- TRY IT -
Whatever the records below hold, copy it all out exactly.

- MATERIAL FOR THIS TASK -
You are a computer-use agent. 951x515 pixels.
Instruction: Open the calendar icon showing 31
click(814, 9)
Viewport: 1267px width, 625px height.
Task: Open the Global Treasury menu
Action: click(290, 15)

- EXERCISE OUTPUT -
You are a computer-use agent. 951x515 pixels.
Instruction: Open the calendar icon showing 31
click(814, 9)
Viewport: 1267px width, 625px height.
Task: Open the Global Treasury menu
Action: click(290, 15)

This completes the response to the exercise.